Let us suppose just the “y_true” variable. I want to have one unique list with the binaries from both GPUs. I added this code just before the last line,

y_true = torch.tensor(y_true, device=“cuda”)
torch.distributed.barrier()
y_true = torch.distributed.all_reduce(y_true)

The binary values are added because torch.distributed.all_reduce makes sum operations. What I want to do is to extend the y_true to have [y_true_from_gpu0, y_true_from_gpu1]. If this is achieved, I must replicate it with y_score to have one unique AUROC metric to have the evaluation done.

Miguel_Campos1 · May 22, 2023, 5:38pm

This example clarify what I mean

import torch
import os

rank = int(os.environ["RANK"])     # Rank of the current process in the job
world_size = int(os.environ["WORLD_SIZE"])     # Number of processes participating in the job
gpu = int(os.environ["LOCAL_RANK"])    # Rank of the current process in the local job
dist_url = 'env://'
torch.cuda.set_device(gpu)
torch.distributed.init_process_group(
    backend='nccl', init_method=dist_url, world_size=world_size, rank=rank
)
torch.distributed.barrier()

tensor = torch.arange(5,  device=gpu)
torch.distributed.barrier()
print(tensor) # tensor([0, 1, 2, 3, 4], device='cuda:1')tensor([0, 1, 2, 3, 4], device='cuda:0')
torch.distributed.all_reduce(tensor)
print(tensor) # tensor([0, 2, 4, 6, 8], device='cuda:0')tensor([0, 2, 4, 6, 8], device='cuda:1')
# However, I want to have [0, 1, 2, 3, 4, 0, 1, 2, 3, 4]
# Supposing that list is the final result, I would evaluate the model that holds in RANK == 0
# Is this the correct way to evaluate the performance in distributed training?
# Thanks

Miguel_Campos1 · May 22, 2023, 6:06pm

Currently, I have decided to use this as a solution.

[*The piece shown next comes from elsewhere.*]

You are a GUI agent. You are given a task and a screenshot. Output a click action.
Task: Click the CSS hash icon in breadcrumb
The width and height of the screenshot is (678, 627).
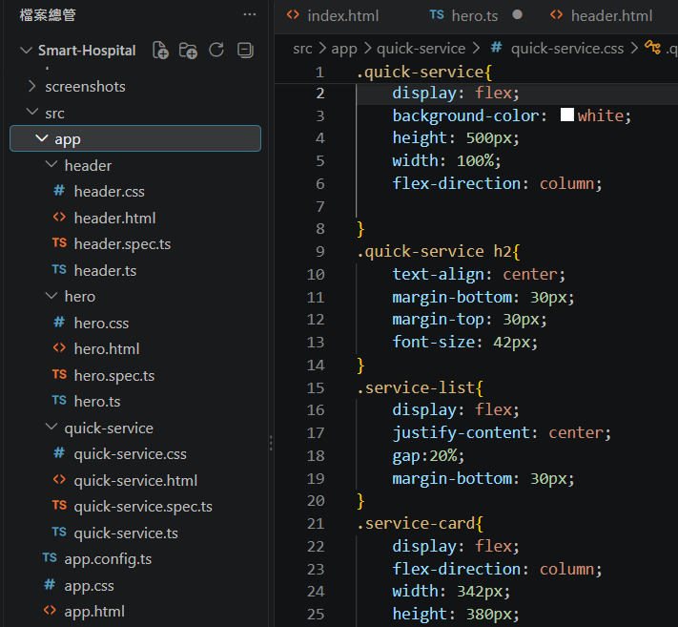click(x=496, y=48)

image_auroc = roc_auc_score(y_true, y_score)
image_auroc = torch.tensor(image_auroc, device="cuda")
torch.distributed.barrier()
torch.distributed.all_reduce(image_auroc, op=ReduceOp.AVG)

Nevertheless, I would appreciate feedback about if this is the correct way to solve it and if the performance would be similar regarding one-GPU training. Thanks

H-Huang · May 22, 2023, 10:20pm

What I want to do is to extend the y_true to have [y_true_from_gpu0, y_true_from_gpu1]. If this is achieved, I must replicate it with y_score to have one unique AUROC metric to have the evaluation done.

Sounds like all_gather would be a better fit for that: Distributed communication package - torch.distributed — PyTorch master documentation

torch.distributed.barrier()
torch.distributed.all_reduce(image_auroc, op=ReduceOp.AVG)

You don’t need to call barrier() before all_reduce() as all_reduce() is already a synchronization point

if the performance would be similar regarding one-GPU training.

Since you are using 2 GPUs to perform evaluation and splitting the data amongst the two it should theoretically be twice as fast minus the communication overhead.

Miguel_Campos1 · May 23, 2023, 7:58am

Thanks for your help.

What do you think would be a better idea? Averaging the two final metrics or getting a list to evaluate one original model?